*Required task A*
Extract every line of the listing that contains the string "dropdown".

The name Sabou—a stylised blend of the Hausa word “Sabo” meaning rebirth or renaissance, with a French twist—reflects the fund’s commitment to revitalising businesses that are often overlooked by traditional venture capital. With a distinct “micro-private equity” model, Sabou Capital seeks to back SMEs that may not fit the high-growth VC blueprint but show clear potential for scale and long-term impact.

Unlike traditional VC funds, which chase high-risk, high-return investments in digital startups, Sabou is taking a pragmatic route—targeting businesses that use technology to boost operations without necessarily being tech-driven. Ahmad explained, “We’re looking at SMEs with growth potential—not necessarily VC-scale—but that have unmet demand and can leverage funding and technical support to grow.”

Sabou’s strategy emerged from Ahmad’s experience at Aduna Capital, which she co-founded. After a divergence in vision at Aduna—now repositioned as an angel investor group focused on Northern Nigeria—she launched Sabou to pursue a wider mission across Nigeria, Senegal, and Côte d’Ivoire, with an eye on secondary cities and underserved markets.

The fund’s expected return on investment is a conservative 2-3x, aligned with the 3-5x private equity range—far from the 10x returns typically targeted by VC firms. This model pits Sabou in the same arena as firms like Aruwa Capital, Afrinvest, and Catalyst Fund, but with a more grassroots, SME-driven approach.

“Most African companies are SMEs. Very few fit the VC-backed startup definition,” Ahmad said, arguing for a more realistic model tailored to the continent’s economic reality. “The focus on chasing unicorns means most investors are funding the same companies over and over.”

Sabou is also embracing a gender-lens investment strategy, prioritizing women-led enterprises. “For every dollar invested in a woman, the return is 2X,” Ahmad noted. “But women face far greater barriers to funding—they often lack the networks and visibility to attract investors.”

*Input data*
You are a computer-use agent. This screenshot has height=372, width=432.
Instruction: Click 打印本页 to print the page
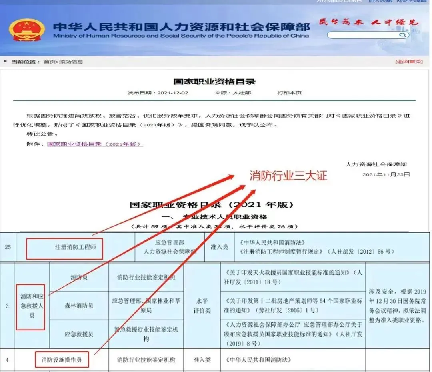pos(290,93)
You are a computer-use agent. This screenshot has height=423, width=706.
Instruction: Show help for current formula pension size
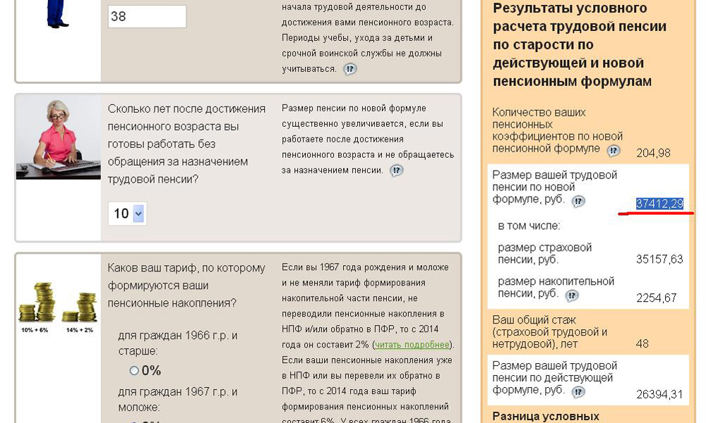pos(578,392)
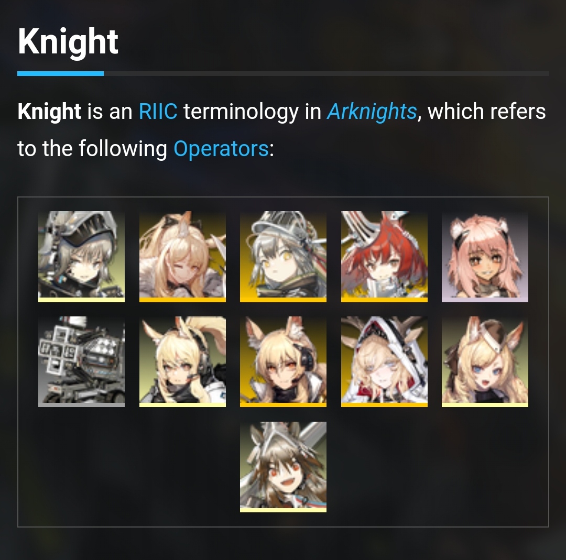Image resolution: width=566 pixels, height=560 pixels.
Task: Click the gray rarity bar under robot portrait
Action: (x=81, y=405)
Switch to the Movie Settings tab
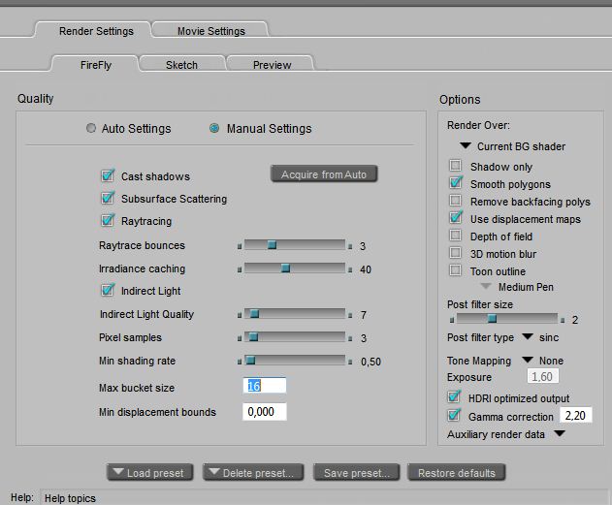The image size is (612, 505). 209,31
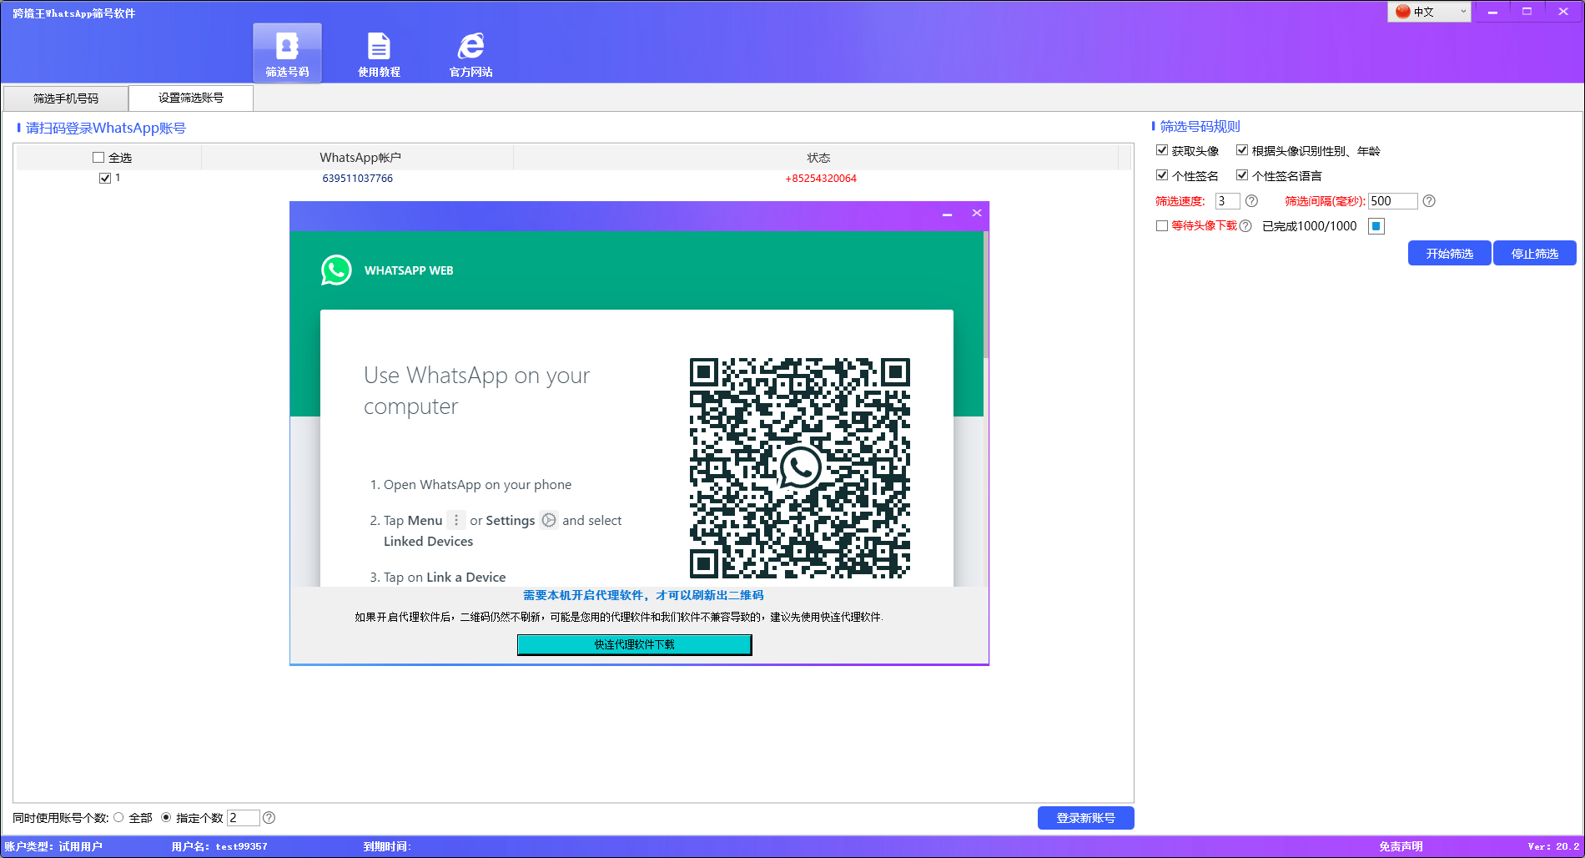The image size is (1585, 858).
Task: Click the 筛选间隔 milliseconds input field
Action: point(1391,201)
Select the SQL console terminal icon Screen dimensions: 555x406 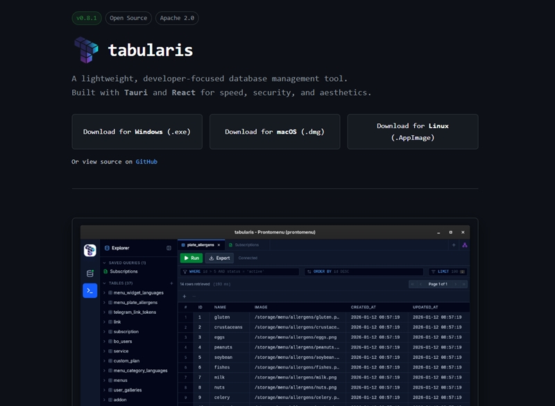[x=90, y=291]
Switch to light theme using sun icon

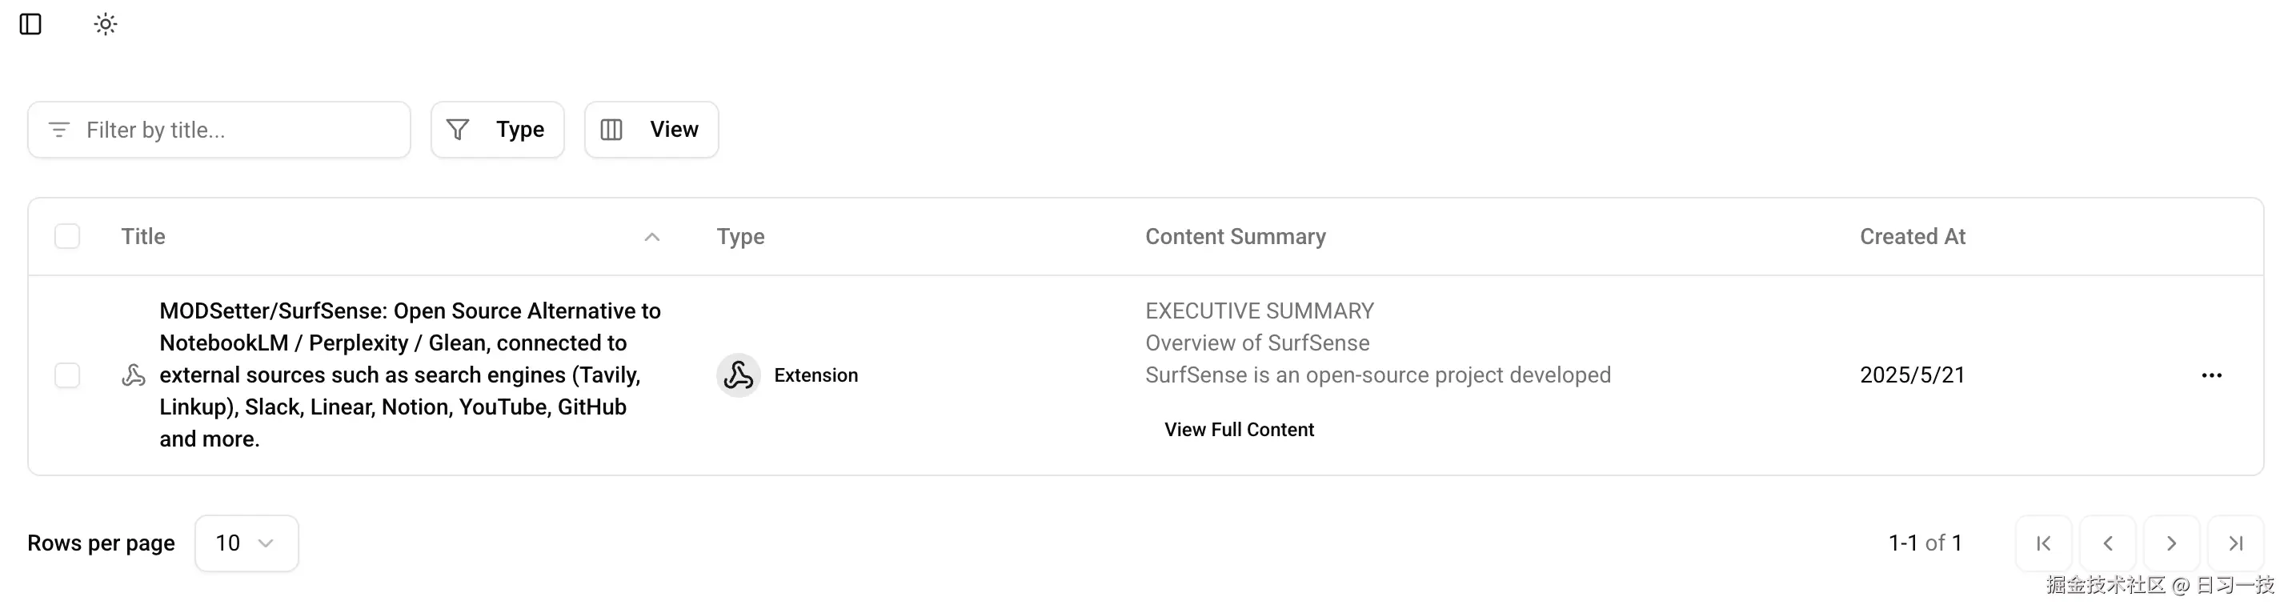click(105, 24)
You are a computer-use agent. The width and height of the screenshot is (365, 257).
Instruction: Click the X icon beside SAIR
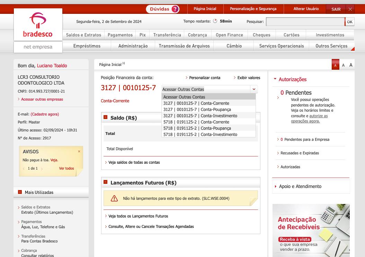350,9
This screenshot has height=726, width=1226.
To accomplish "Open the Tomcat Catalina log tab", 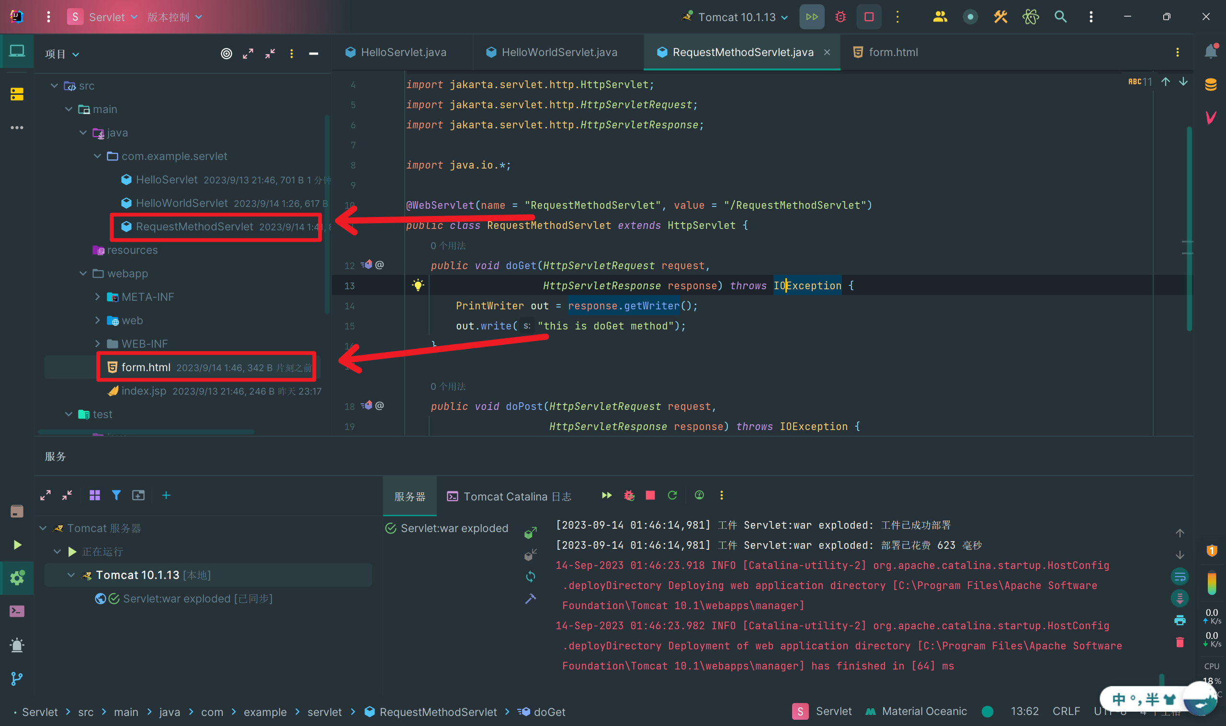I will [x=509, y=497].
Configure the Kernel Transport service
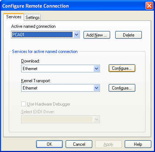The height and width of the screenshot is (152, 155). click(122, 88)
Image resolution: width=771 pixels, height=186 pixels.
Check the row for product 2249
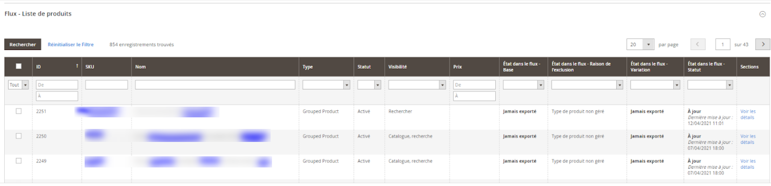click(x=19, y=161)
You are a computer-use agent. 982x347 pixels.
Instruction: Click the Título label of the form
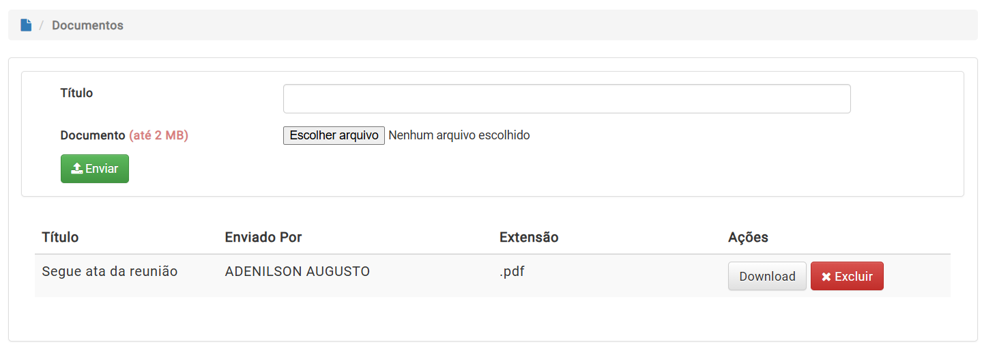pyautogui.click(x=76, y=93)
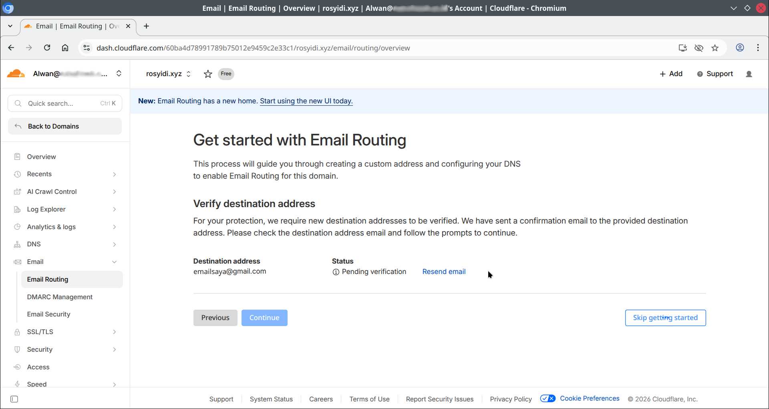Bookmark this page with star icon
This screenshot has height=409, width=769.
point(715,48)
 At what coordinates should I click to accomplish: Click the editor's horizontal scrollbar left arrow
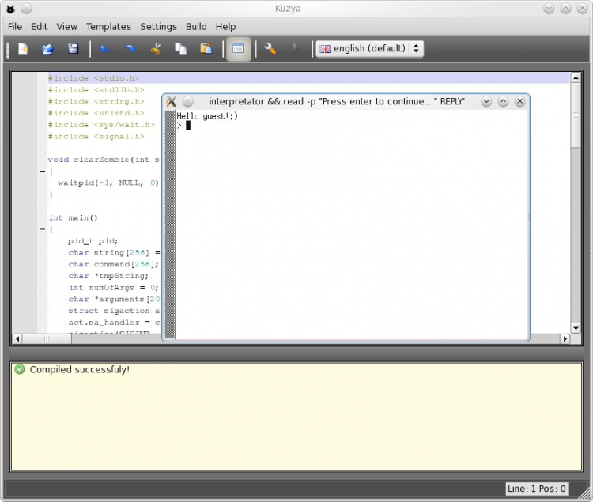point(16,338)
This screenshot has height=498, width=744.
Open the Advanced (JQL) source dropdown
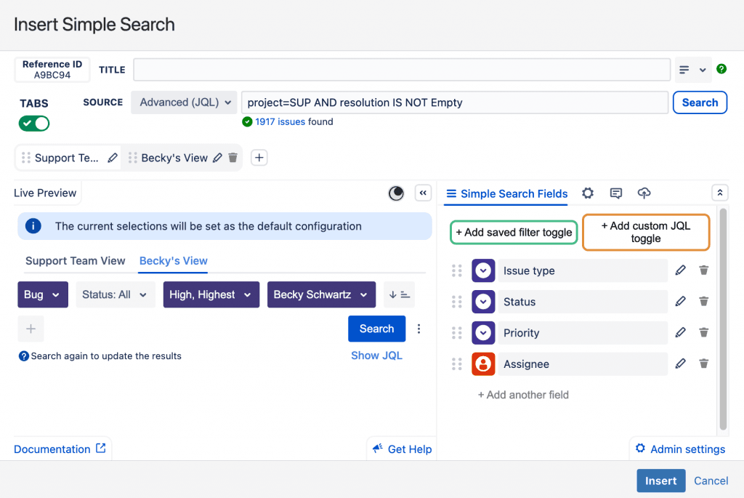pos(185,103)
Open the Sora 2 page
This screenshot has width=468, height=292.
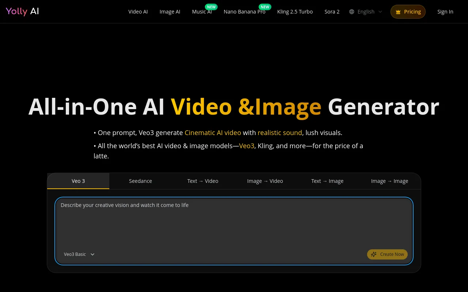pos(332,12)
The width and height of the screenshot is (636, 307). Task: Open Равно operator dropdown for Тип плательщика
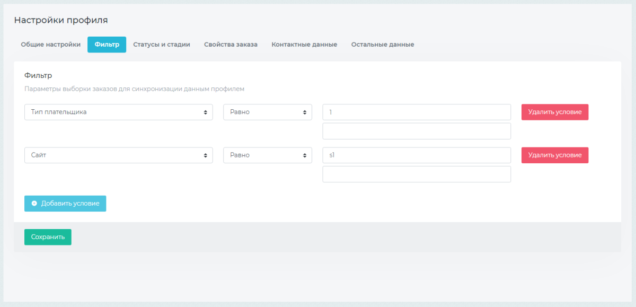tap(267, 112)
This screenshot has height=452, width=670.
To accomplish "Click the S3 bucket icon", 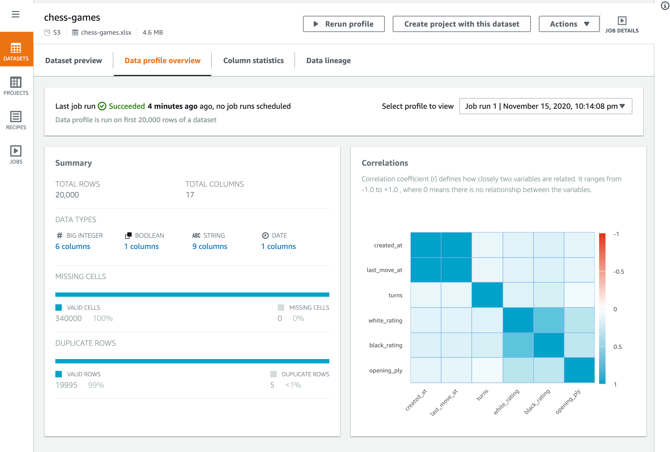I will click(x=47, y=32).
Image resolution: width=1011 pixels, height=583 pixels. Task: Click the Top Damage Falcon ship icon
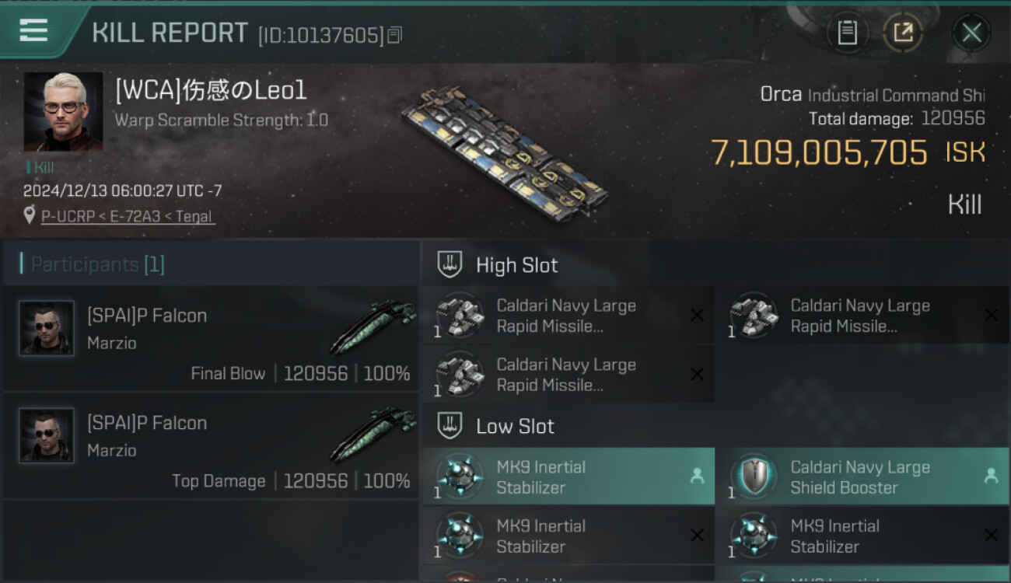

*Required task B*
In the passage about Sabou Capital, what return on investment does the fund expect?

*Full answer A*
Open the Advanced (JQL) source dropdown
The width and height of the screenshot is (636, 307). Task: Open Равно operator dropdown for Тип плательщика

*Full answer B*
A conservative 2-3x.